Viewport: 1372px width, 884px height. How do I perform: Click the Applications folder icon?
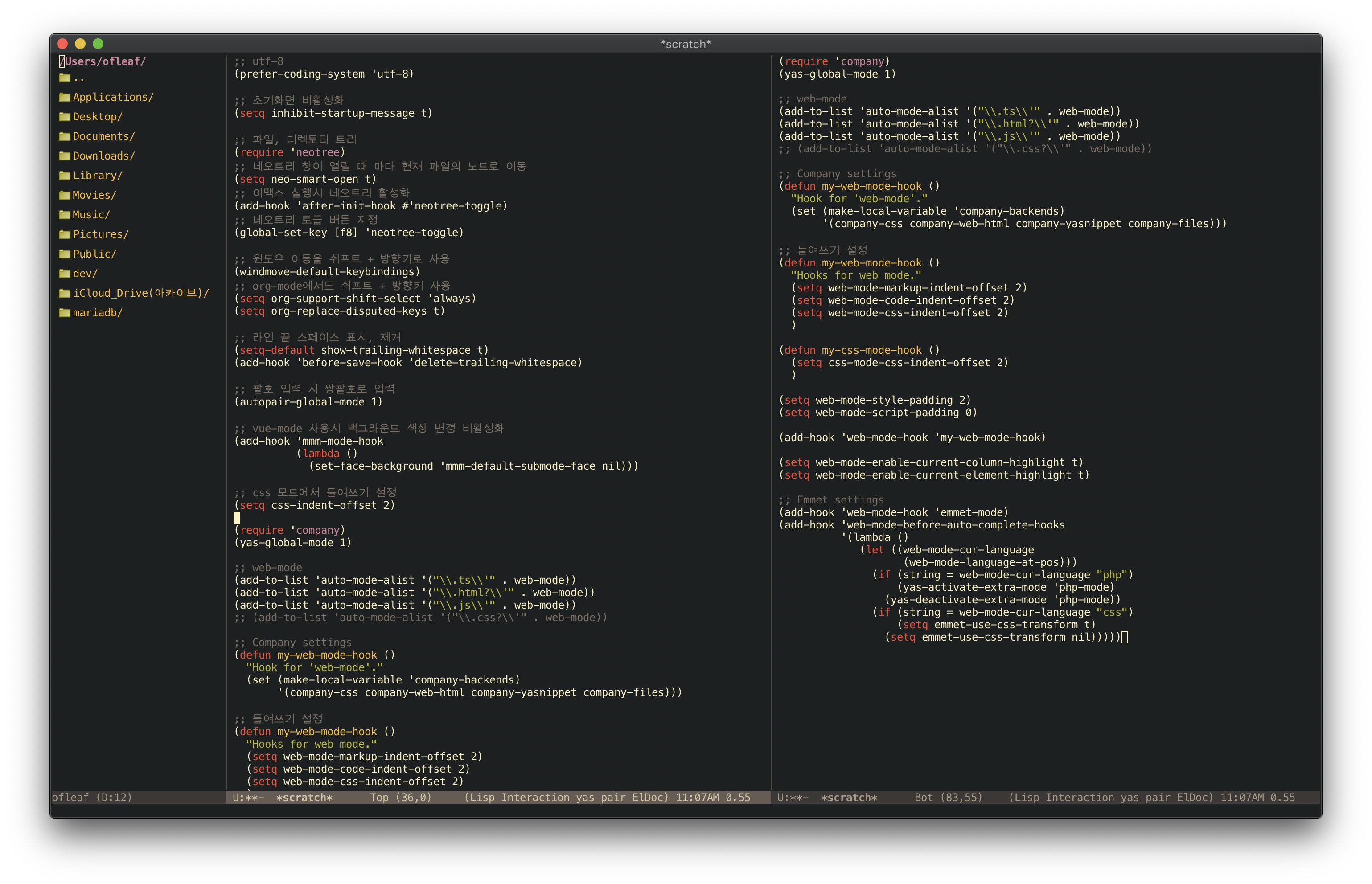64,98
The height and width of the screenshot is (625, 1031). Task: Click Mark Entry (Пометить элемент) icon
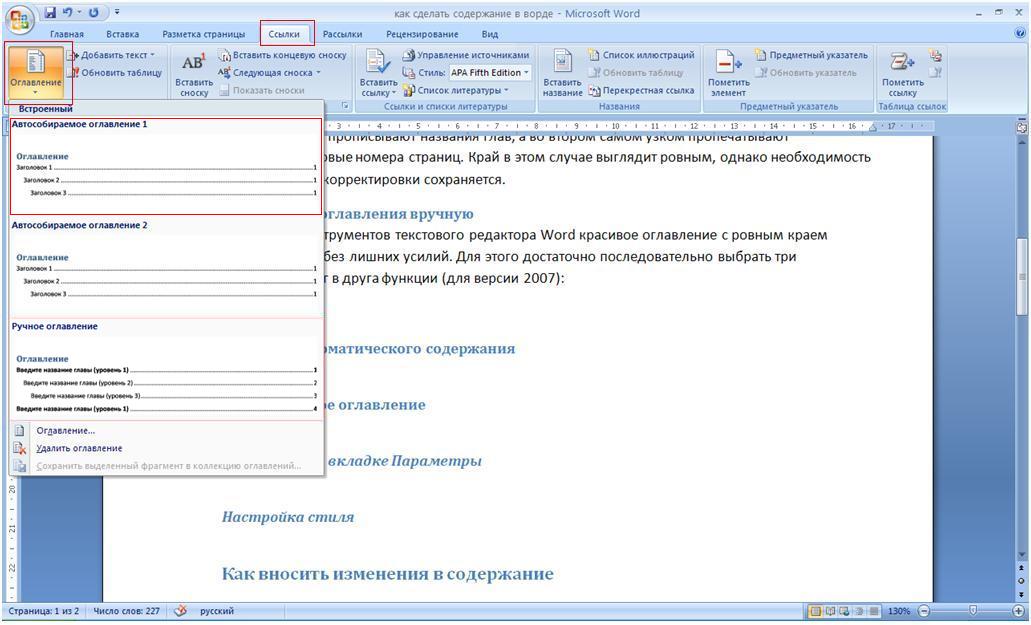tap(728, 63)
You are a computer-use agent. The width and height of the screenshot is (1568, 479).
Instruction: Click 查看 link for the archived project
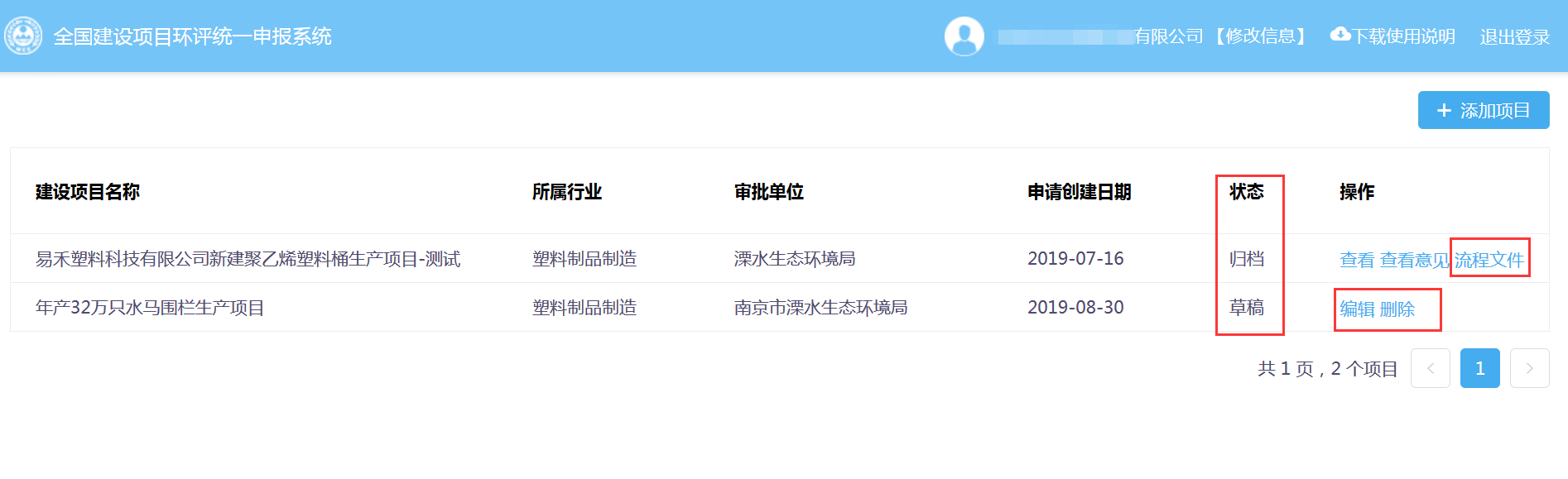1356,260
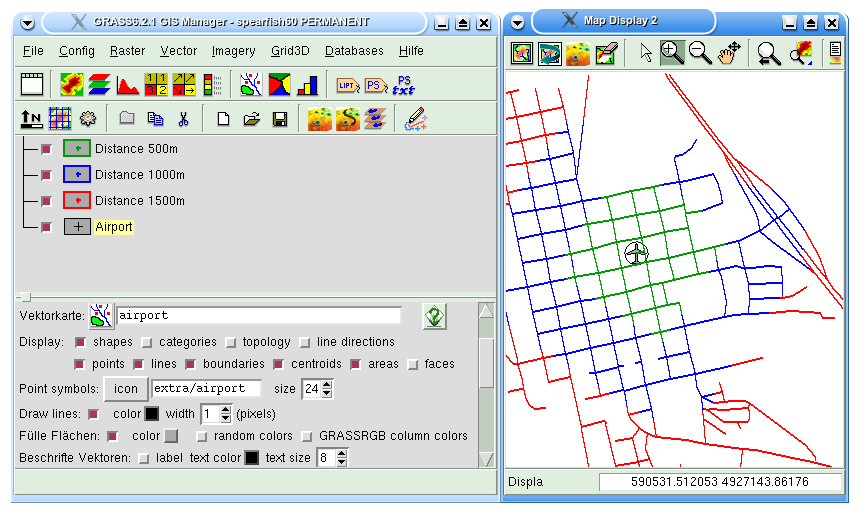Click the scissors cut layer icon

tap(183, 118)
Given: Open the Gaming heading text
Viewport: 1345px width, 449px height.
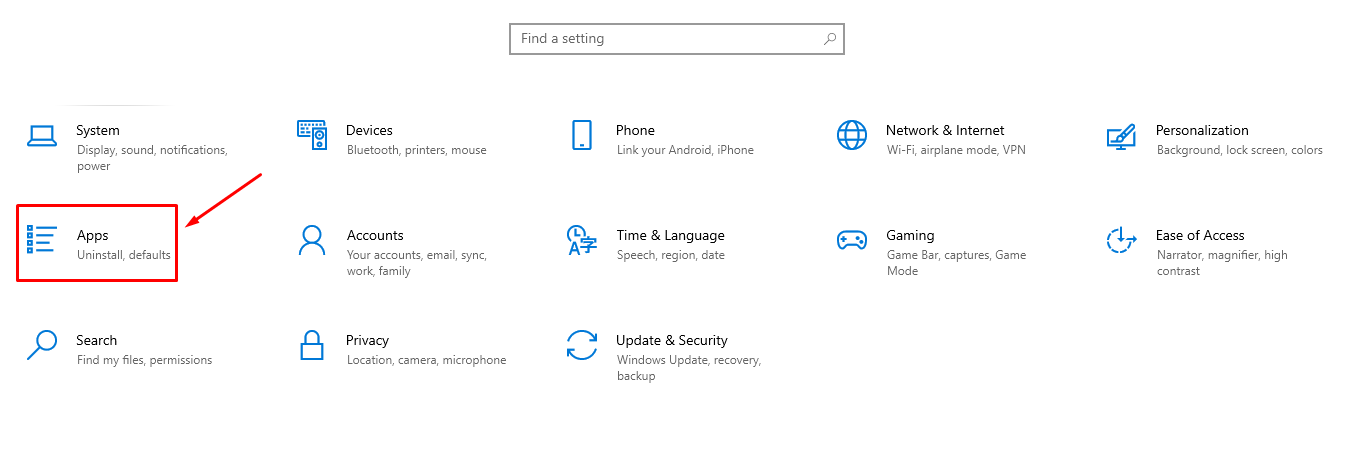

- _Objective_:
State how many lines in the rows above contain the word "screenshot". Give only the number.

- _Full solution_:
2